- Work order -
When you reach the line that contains "Given: Click the 55K view count" in the data below, start reproducing lines exactly, and stop after the line that contains "You are a computer-use agent. Image resolution: width=1249".

START Supplied data

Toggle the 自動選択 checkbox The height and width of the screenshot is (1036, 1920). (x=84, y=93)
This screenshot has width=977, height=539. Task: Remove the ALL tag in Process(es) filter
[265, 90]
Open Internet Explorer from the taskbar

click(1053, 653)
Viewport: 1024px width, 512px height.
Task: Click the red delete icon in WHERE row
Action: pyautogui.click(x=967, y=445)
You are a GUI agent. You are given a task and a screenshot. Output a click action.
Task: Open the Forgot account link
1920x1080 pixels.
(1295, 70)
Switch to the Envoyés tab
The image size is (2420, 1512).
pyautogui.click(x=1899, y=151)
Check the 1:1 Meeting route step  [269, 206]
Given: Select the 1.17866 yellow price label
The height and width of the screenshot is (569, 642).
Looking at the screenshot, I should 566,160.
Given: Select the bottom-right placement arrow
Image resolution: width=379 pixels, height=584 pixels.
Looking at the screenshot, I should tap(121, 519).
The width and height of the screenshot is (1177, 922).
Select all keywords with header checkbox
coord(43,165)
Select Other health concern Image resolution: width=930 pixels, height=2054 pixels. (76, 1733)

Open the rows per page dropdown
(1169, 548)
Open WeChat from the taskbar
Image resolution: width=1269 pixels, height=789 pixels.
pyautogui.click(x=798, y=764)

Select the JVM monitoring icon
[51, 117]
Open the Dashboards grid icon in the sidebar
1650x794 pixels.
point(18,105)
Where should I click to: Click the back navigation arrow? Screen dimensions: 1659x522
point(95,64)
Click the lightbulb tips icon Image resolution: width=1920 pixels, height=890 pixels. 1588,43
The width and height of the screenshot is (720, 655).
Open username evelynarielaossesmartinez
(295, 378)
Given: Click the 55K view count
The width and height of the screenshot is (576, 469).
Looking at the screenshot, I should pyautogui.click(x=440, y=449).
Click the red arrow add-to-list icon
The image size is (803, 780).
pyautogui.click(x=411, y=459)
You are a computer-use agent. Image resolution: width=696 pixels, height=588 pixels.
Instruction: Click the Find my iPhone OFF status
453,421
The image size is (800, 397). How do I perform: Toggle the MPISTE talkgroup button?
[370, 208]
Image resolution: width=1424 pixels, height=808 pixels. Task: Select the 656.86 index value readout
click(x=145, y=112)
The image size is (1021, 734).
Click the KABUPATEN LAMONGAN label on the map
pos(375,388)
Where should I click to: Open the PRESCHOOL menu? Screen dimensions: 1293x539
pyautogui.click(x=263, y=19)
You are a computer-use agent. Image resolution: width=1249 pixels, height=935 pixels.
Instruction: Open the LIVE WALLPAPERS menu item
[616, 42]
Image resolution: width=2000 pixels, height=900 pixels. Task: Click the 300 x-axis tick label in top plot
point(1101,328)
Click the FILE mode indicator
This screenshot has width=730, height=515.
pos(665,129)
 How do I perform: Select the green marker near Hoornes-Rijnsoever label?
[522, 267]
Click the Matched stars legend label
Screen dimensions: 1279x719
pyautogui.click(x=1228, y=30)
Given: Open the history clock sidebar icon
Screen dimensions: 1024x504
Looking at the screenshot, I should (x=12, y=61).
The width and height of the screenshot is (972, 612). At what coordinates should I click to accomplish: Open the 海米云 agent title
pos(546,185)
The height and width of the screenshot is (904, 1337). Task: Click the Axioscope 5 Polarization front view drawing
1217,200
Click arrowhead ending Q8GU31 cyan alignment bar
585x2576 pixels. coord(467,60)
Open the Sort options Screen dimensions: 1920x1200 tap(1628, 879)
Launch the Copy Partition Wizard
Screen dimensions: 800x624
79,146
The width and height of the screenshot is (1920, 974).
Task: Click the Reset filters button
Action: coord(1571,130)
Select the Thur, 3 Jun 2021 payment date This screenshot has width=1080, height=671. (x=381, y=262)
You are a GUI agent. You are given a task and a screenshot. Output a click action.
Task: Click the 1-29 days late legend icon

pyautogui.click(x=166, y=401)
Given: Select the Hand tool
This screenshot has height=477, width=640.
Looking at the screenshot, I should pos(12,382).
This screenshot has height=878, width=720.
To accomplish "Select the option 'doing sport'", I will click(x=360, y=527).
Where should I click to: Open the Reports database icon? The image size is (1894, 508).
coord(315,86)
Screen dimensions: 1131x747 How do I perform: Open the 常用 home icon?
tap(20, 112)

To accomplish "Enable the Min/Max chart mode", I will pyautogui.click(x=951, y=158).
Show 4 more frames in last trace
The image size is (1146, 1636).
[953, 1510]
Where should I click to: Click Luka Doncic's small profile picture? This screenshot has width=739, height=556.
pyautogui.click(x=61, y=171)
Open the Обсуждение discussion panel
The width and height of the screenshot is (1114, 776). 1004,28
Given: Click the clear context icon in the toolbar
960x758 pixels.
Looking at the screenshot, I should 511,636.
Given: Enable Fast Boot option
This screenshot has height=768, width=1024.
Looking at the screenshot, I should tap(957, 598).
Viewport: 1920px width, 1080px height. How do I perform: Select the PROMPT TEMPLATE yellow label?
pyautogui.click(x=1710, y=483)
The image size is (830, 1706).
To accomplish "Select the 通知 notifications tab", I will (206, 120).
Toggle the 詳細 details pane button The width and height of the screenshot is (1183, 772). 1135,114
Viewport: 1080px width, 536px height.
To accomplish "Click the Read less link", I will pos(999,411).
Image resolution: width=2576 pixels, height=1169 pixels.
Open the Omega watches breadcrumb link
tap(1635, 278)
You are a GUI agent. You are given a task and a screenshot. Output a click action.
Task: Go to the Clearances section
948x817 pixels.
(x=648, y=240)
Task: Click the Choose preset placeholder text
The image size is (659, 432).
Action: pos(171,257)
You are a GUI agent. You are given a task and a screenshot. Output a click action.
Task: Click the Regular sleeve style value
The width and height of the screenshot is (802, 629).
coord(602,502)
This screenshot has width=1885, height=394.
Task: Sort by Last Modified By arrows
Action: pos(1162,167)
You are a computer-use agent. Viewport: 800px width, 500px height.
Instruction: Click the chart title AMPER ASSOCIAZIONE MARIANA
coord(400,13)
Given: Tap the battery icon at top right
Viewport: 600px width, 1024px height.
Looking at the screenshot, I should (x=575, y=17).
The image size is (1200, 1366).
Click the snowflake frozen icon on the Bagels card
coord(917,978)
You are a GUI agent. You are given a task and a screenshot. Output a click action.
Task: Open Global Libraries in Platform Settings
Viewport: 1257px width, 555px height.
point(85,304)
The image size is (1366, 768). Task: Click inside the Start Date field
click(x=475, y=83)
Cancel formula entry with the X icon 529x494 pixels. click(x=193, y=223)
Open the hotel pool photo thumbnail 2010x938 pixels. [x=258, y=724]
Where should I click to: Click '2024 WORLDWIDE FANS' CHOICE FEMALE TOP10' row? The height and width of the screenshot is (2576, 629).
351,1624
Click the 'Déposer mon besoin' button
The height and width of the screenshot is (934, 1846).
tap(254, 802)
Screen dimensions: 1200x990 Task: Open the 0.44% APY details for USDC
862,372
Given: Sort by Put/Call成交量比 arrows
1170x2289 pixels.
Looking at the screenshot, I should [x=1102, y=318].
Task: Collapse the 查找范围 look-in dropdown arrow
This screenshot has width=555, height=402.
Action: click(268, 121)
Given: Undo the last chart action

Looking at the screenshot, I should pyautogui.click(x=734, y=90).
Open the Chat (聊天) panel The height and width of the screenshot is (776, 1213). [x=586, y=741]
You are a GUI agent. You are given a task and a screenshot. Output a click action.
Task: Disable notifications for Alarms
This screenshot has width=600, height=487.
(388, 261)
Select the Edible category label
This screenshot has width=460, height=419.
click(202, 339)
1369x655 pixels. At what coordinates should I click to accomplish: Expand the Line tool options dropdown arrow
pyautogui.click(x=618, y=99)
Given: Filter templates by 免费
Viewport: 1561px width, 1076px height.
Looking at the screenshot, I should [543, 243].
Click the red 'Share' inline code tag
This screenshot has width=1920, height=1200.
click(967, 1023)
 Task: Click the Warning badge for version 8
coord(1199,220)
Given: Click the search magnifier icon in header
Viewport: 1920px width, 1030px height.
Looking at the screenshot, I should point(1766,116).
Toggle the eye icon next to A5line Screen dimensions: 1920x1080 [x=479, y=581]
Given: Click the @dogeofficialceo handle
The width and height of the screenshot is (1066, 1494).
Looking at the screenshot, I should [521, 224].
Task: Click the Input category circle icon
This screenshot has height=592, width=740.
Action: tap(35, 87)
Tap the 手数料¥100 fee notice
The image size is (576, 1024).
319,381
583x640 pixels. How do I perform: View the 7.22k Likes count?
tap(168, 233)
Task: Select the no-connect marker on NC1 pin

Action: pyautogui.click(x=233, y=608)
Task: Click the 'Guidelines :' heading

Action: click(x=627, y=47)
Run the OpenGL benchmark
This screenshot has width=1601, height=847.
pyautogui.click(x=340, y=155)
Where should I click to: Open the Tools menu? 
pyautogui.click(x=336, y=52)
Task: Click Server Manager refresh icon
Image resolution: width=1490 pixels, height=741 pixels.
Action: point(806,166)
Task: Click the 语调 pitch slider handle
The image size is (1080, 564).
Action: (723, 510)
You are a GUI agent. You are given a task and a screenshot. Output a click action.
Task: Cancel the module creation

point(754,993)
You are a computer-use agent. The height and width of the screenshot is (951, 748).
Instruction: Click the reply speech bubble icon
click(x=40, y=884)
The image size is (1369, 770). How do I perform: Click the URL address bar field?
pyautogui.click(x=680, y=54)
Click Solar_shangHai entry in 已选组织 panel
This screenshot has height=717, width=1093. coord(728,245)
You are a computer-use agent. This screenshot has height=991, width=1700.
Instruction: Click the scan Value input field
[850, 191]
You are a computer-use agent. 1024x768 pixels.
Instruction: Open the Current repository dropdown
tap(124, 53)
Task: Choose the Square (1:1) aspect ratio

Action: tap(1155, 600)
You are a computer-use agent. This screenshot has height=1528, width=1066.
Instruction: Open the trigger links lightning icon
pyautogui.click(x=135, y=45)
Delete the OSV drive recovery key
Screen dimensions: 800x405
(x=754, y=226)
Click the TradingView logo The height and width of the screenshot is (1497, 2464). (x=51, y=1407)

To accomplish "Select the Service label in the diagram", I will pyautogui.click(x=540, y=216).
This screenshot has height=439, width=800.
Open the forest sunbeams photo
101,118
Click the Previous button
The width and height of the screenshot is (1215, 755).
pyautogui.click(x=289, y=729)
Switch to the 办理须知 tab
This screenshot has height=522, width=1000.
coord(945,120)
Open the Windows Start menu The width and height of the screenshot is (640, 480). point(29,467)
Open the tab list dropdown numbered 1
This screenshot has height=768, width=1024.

END Supplied data

- Answer to the problem -
Given: Click the 55K view count
The width and height of the screenshot is (576, 469).
Looking at the screenshot, I should pyautogui.click(x=440, y=449).
Click the red arrow add-to-list icon
The image size is (803, 780).
pyautogui.click(x=411, y=459)
You are a computer-use agent. Image resolution: width=696 pixels, height=588 pixels.
Instruction: Click the Find my iPhone OFF status
453,421
The image size is (800, 397). How do I perform: Toggle the MPISTE talkgroup button?
[370, 208]
Image resolution: width=1424 pixels, height=808 pixels. Task: Select the 656.86 index value readout
click(x=145, y=112)
The image size is (1021, 734).
Click the KABUPATEN LAMONGAN label on the map
pos(375,388)
Where should I click to: Open the PRESCHOOL menu? Screen dimensions: 1293x539
pyautogui.click(x=263, y=19)
You are a computer-use agent. Image resolution: width=1249 pixels, height=935 pixels.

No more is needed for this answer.